Personally, I can't see much in the way of success for this gambit by UMass. It's not as if the region has been clamoring for another big-time college football program, and the Minutemen still have a long road to travel before they get to that point.
My guess - and it's strictly an educated guess based upon having attended football games in Foxboro since Schaefer Stadium opened in August 1971 - is that the disruptions will be a lot less than what happens when 68,756 fans and their 18,000 cars pour into Foxboro on a football Sunday, and maybe a little more than when about a few thousands relatives and friends saunter into a Revolution game and take up fewer parking spaces than the Showcase cinema.

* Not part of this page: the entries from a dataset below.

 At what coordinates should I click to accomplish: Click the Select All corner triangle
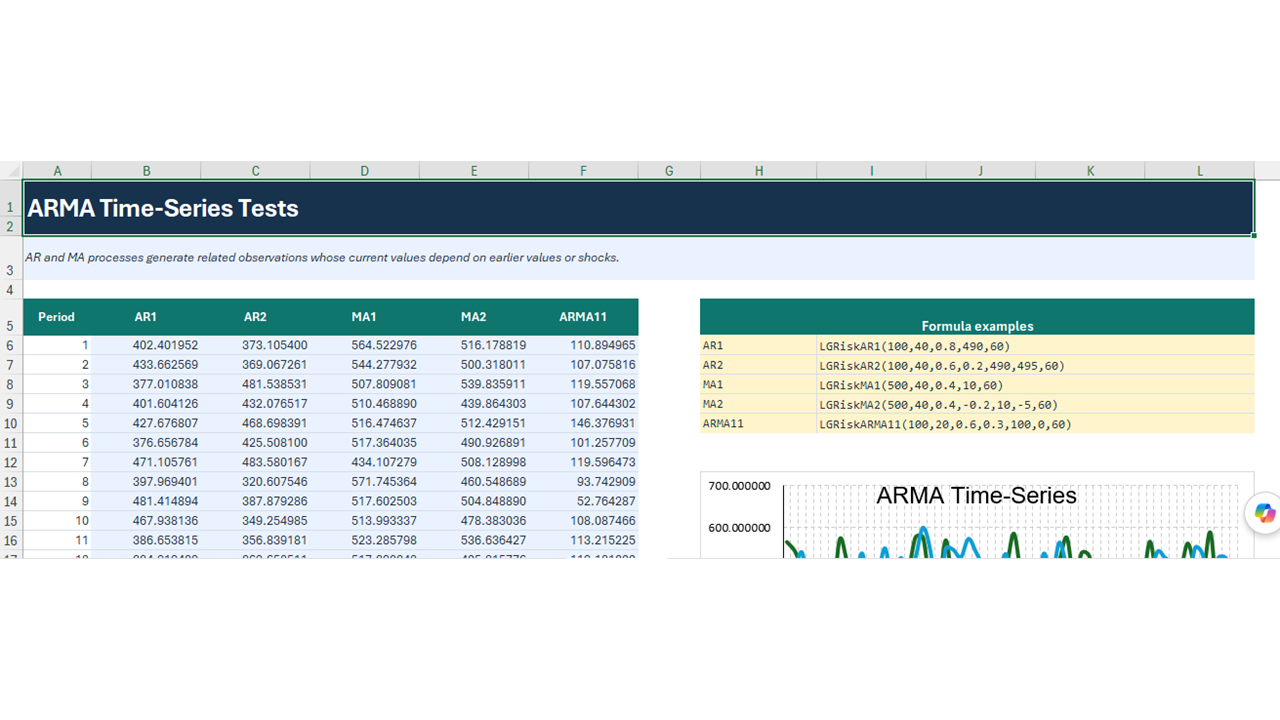11,171
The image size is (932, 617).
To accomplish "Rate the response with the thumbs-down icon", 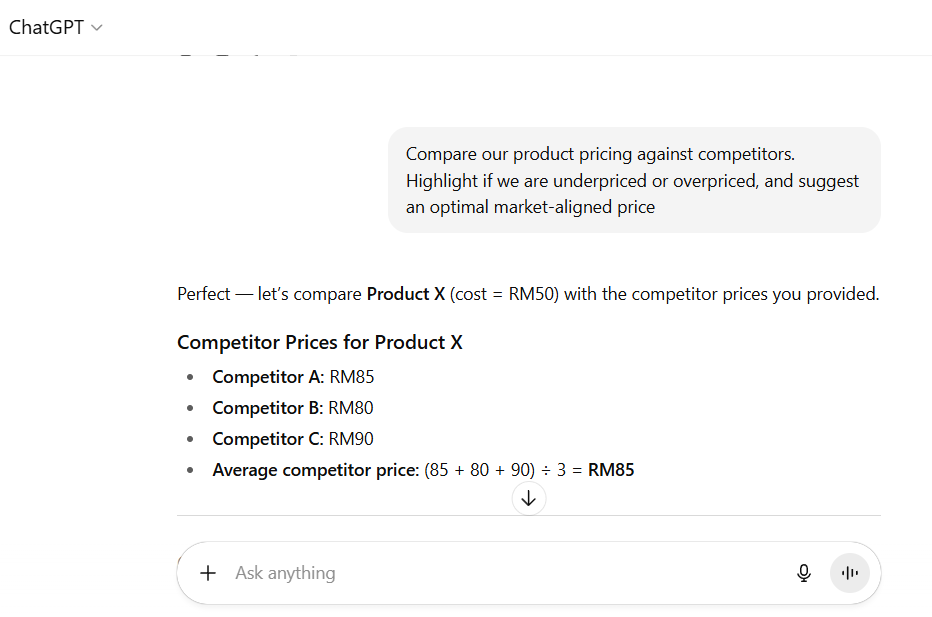I will 257,48.
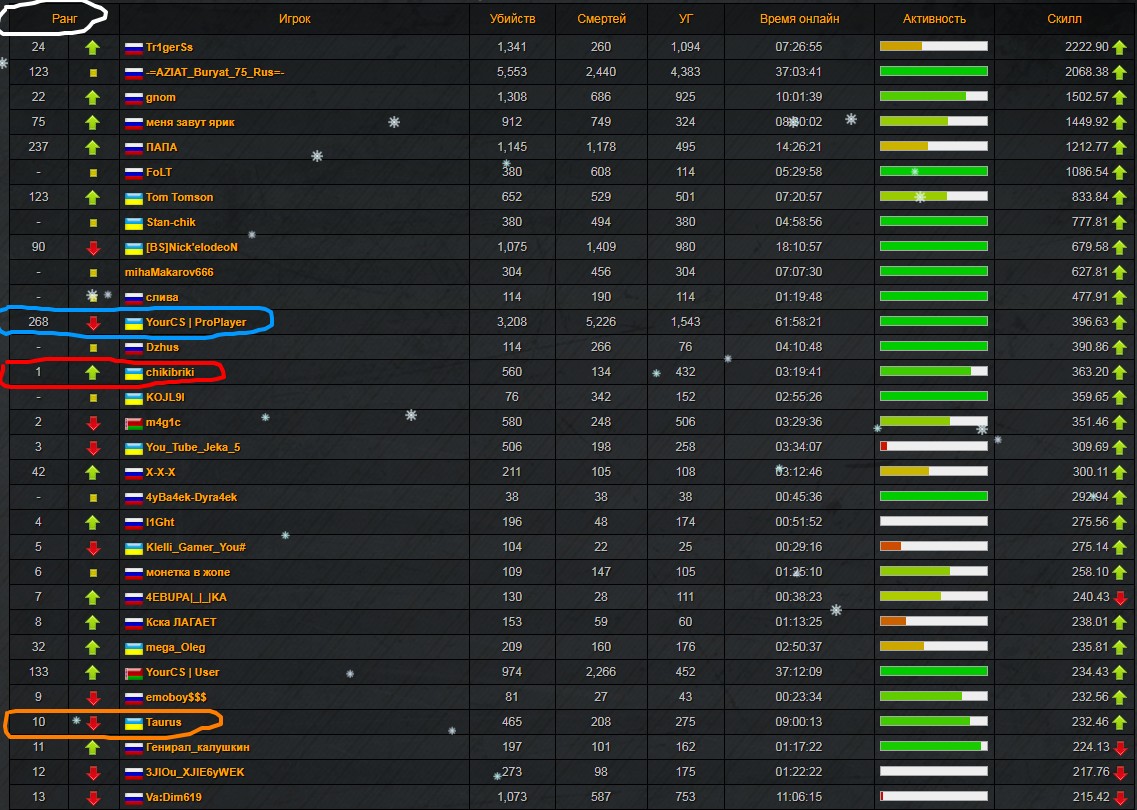Click the flag beside YourCS | User

(134, 672)
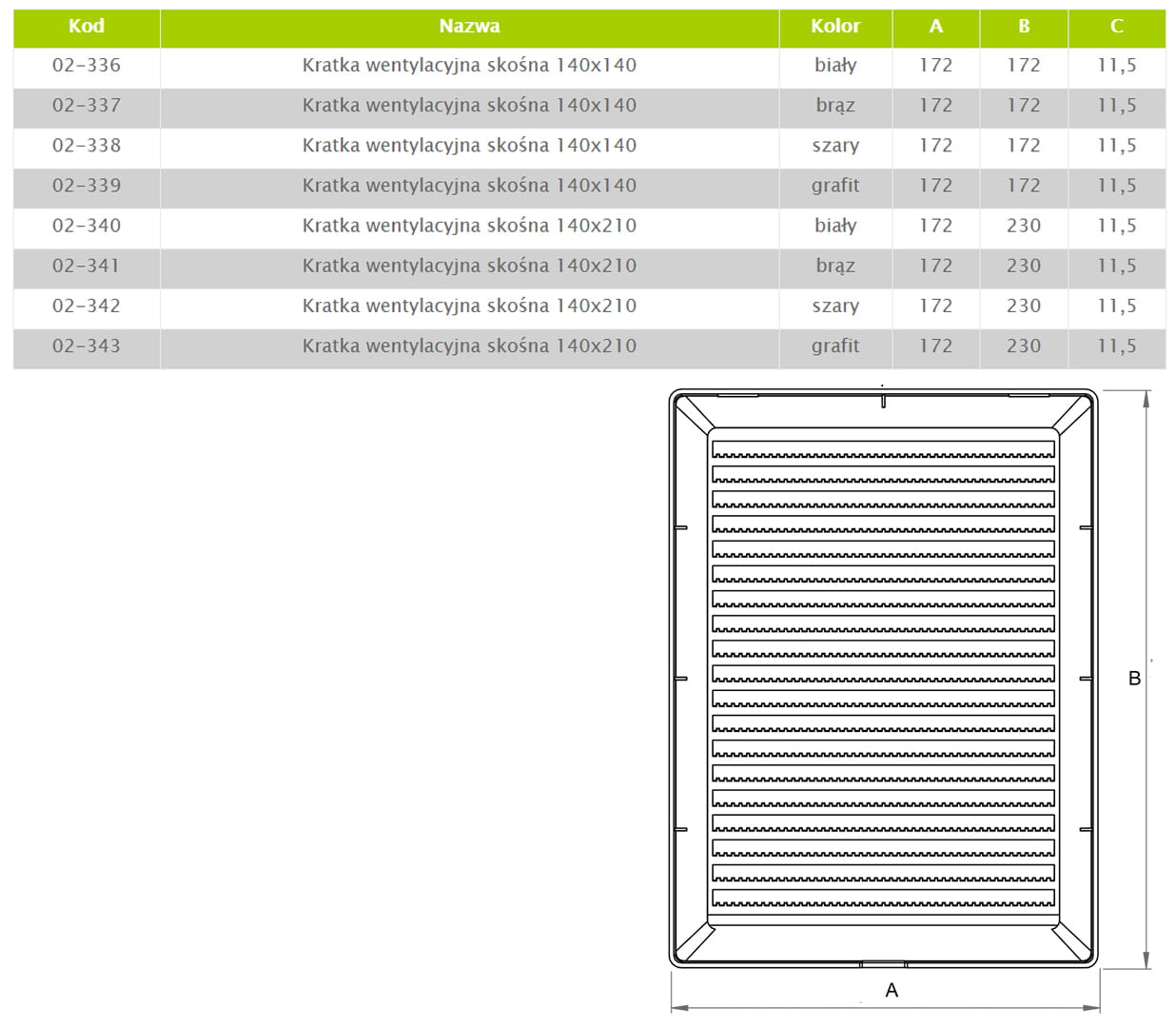Click product code 02-343
1176x1028 pixels.
pos(87,346)
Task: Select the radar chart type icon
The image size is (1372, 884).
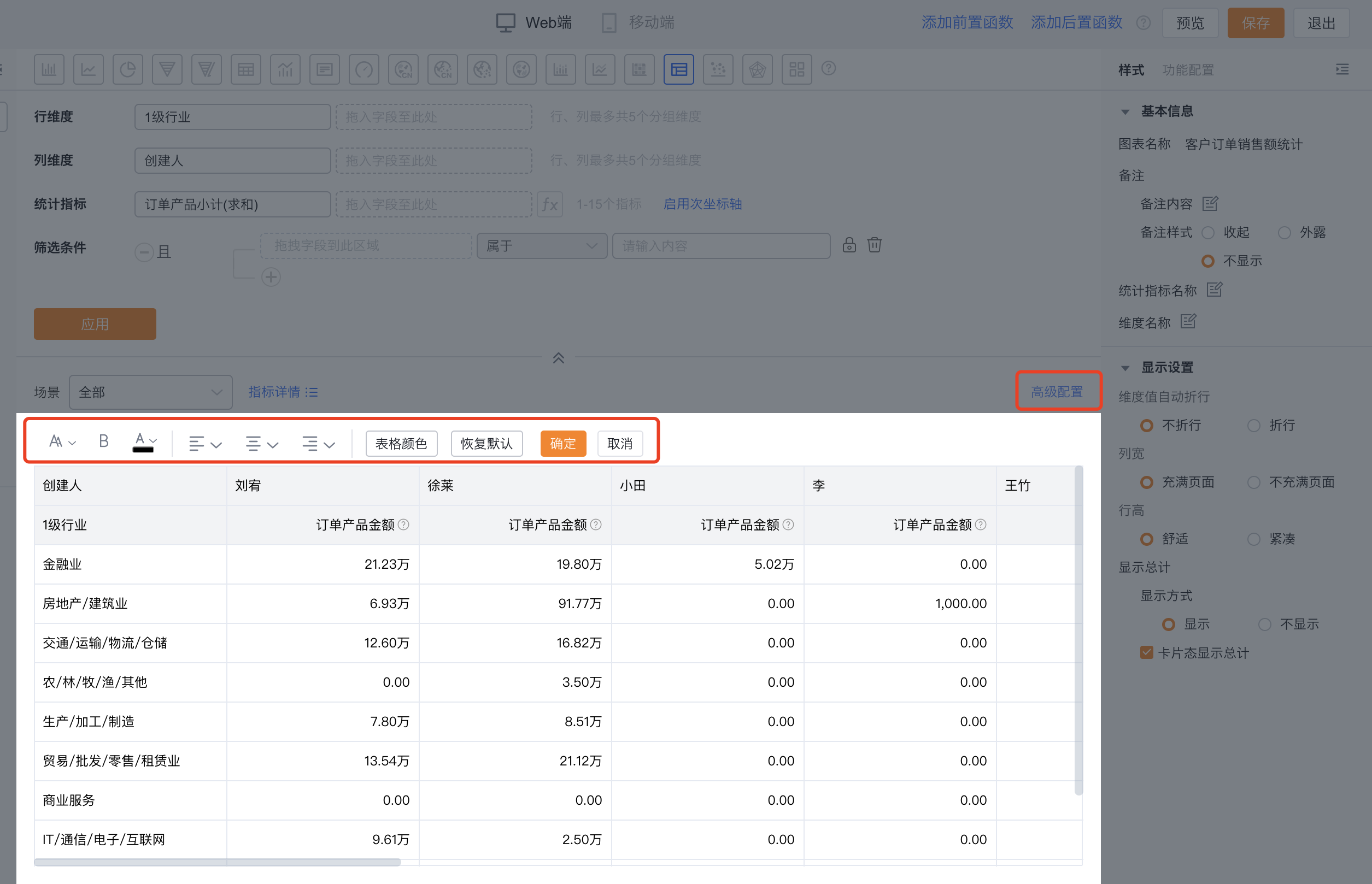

Initially, there will be a curiosity factor. Just under 33,000 fans attended the "Colonial Clash" last October between UMass and New Hampshire, and undoubtedly, the initial arrival of UMass in 2012 will attract some sports fans that can't get into Gillette for Patriots' games. Believe me, if UMass games draw an average of 30,000 that first year, it will be considered wildly successful.
But at that point, UMass will have to take bold steps to keep the attention of those who might not be enamored with the yearly visits of Akron, Ohio U., or any of the directional Michigans. Would visits by Notre Dame, Ohio State, Florida, Auburn or Southern Cal bang out the place? Quite possibly. But games like that would be few and far between - and it would seem as if Boston College and Connecticut, as more established FBS programs, would have first dibs on the cream of the crop.
UMass is clearly counting upon the 120,000 alumni living within a 30-minute drive of Foxboro to pull its fat out of the fire in this gambit. It hasn't been established yet how many of those alums are footbal fans. And of those UMies who are, it's not known how well their strained finances would embrace solicitations from the State U for season-ticket plans. The appeal of the UMass-Ball State rivalry may not be enough.
The truly displaced individuals in this matter aren't the stadium-area residents, but the "real" fans of the Minutemen, the Amherst-area supporters who, along with students, generally put about 13,000 fans into McGuirk Alumni Stadium for every game. Their commute for home games at Gillette will now be at least 186 round-trip miles and probably more, and UMass is probably going to lose a lot of them no matter how attractive the season-ticket packages are.
Students, meanwhile, will likely be bused to and from Foxboro, which should mitigate fears that drunken hooligans will be unleashed upon the stadium-area neighborhoods. Unless they feel like staggering 93 miles back to Amherst, they'll find their way back to the buses.
There is one way to eliminate all risks from this proposal. The Foxboro Board of Selectmen could simply deny licenses for any and all UMass games. But that won't happen; sometimes you just have to do what you're told, and it's pretty clear that when the Kraft Group says it wants something from the town, the town fathers bend over, take the paddling and say, "Thank you, sir, may I have another?"
The agreement to play at Gillette will basically last through 2016, at which time it will be revisited. If UMass goes through with an expansion of its home stadium and attendance in Foxboro lags, a larger McGuirk may be the ultimate solution and Gillette could be the occasional repository for the big-ticket games.
So, don't panic. Unless there is a sudden explosion of interest in UMass football, and it's sustained for the next five years - which would seem to be contrary to how Boston sports fans perceive college sports in general - there's a very good chance that this could all become just a historical footnote before too long.